Well, he pointed out that there was the mother wood duck and her little babies scurrying along the beach. She must have nudged them out of the nest this morning and they were on their way for their first swim.
I don't have a good photo of wood ducks so I scanned this one from my Birds of Minnesota Field Guide. I love that book and have marked all of the pages with birds that I've spotted right in our own yard. Very cool. The male wood duck is gorgeous. He almost looks like a carved decoy with beautifully painted markings. They are just beautiful.Anyway, we've had trouble getting wood ducks to nest in our wood duck house. Haven't a clue why. But luckily this year they decided that they'd settle for it.
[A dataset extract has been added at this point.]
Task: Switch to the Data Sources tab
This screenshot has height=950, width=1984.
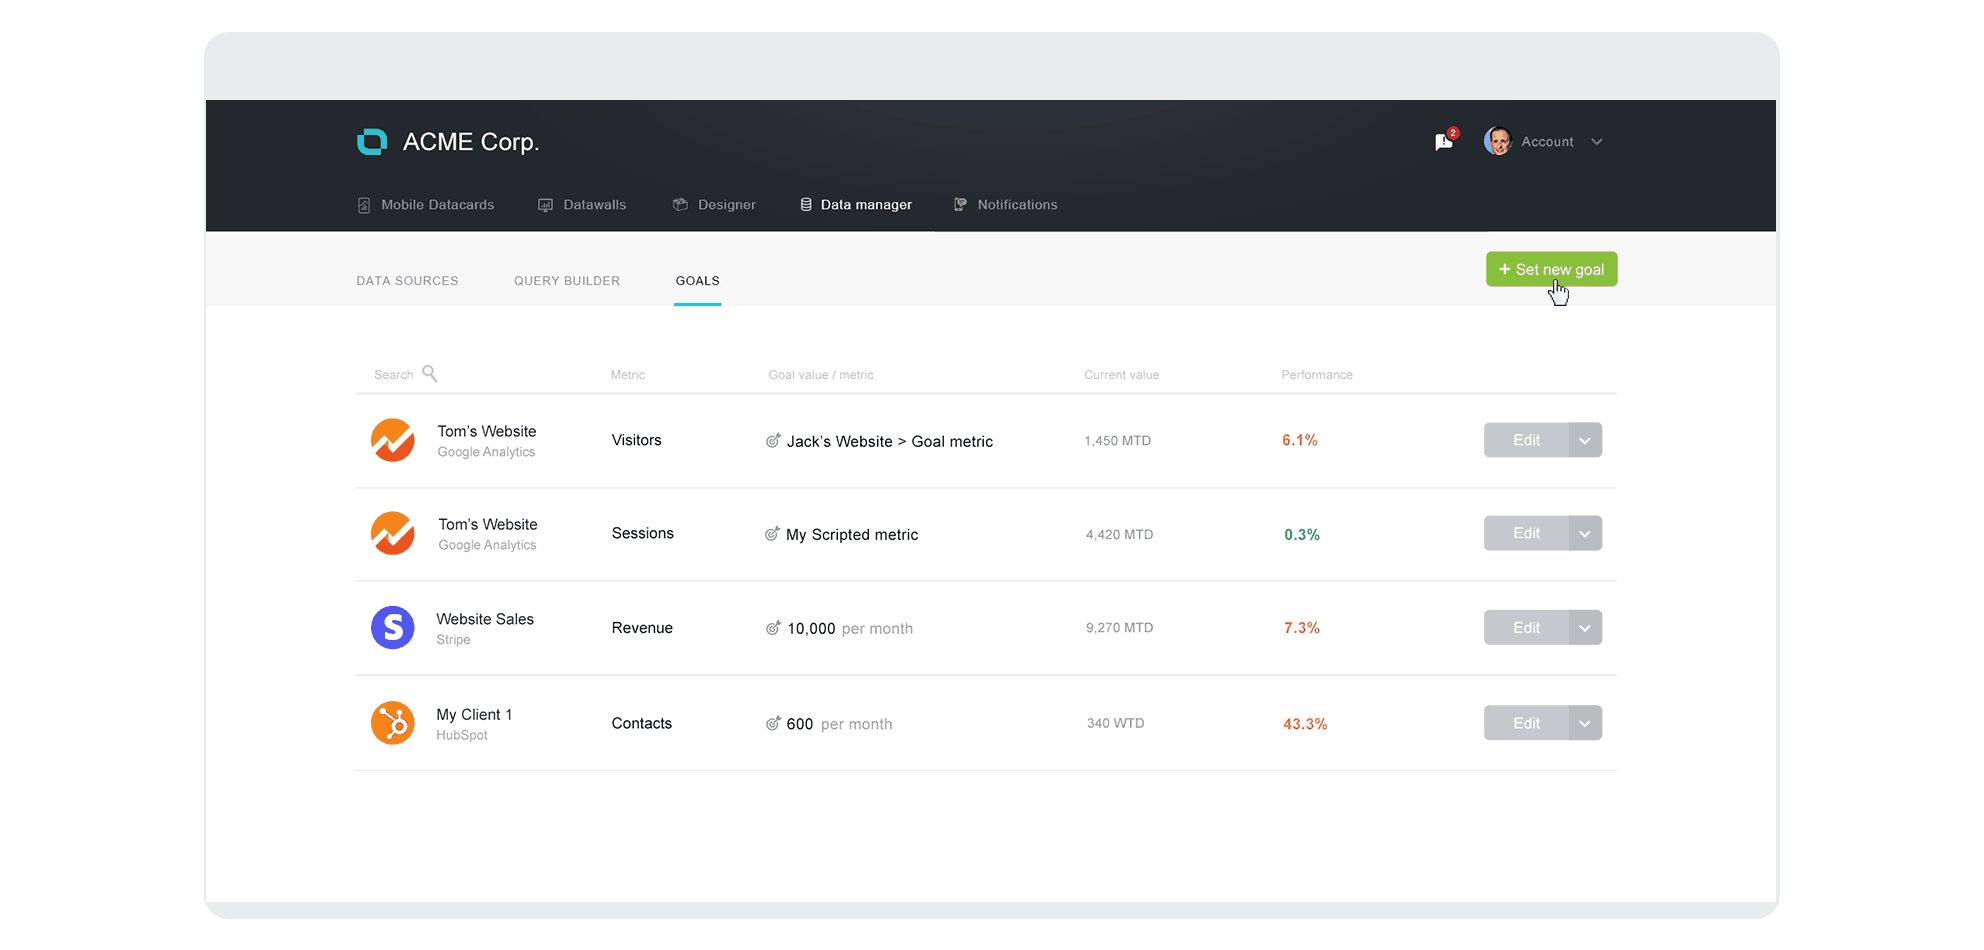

I grabbed my camera and we tried to get out on the deck without startling them but they slipped into the water as soon as they sensed us. This is the only photo I could get - not great but better than nothing. The photo below is of the wood duck house that Jack placed in the cottonwood tree by the beach. Must have been five or six years ago and as far as I can tell, this is the first year we actually had a family in to.
Just a couple of interesting facts about wood ducks from my Birds of Minnesota Field Guide:
- They're 17" - 20" in length.
- They lay 10 to 15 creamy white eggs and will lay them in old woodpecker cavities or nest boxes (like ours)
- The female enters the nest cavity from full flight! Whoa!
- Sometimes females will lay eggs in a neighboring female nest (called egg dumping) so one female may end up with more than 20 eggs to hatch.
- After the babies hatch they stay in the nest only 24 hours and then they jump out of the nest which can be as high as 30 feet. Ours isn't that high but it's still quite a jump. Then they follow the mother into the water never to return to the nest.
- They were almost extinct around 1900. Overhunted. But now they are thriving. I'm so glad about that.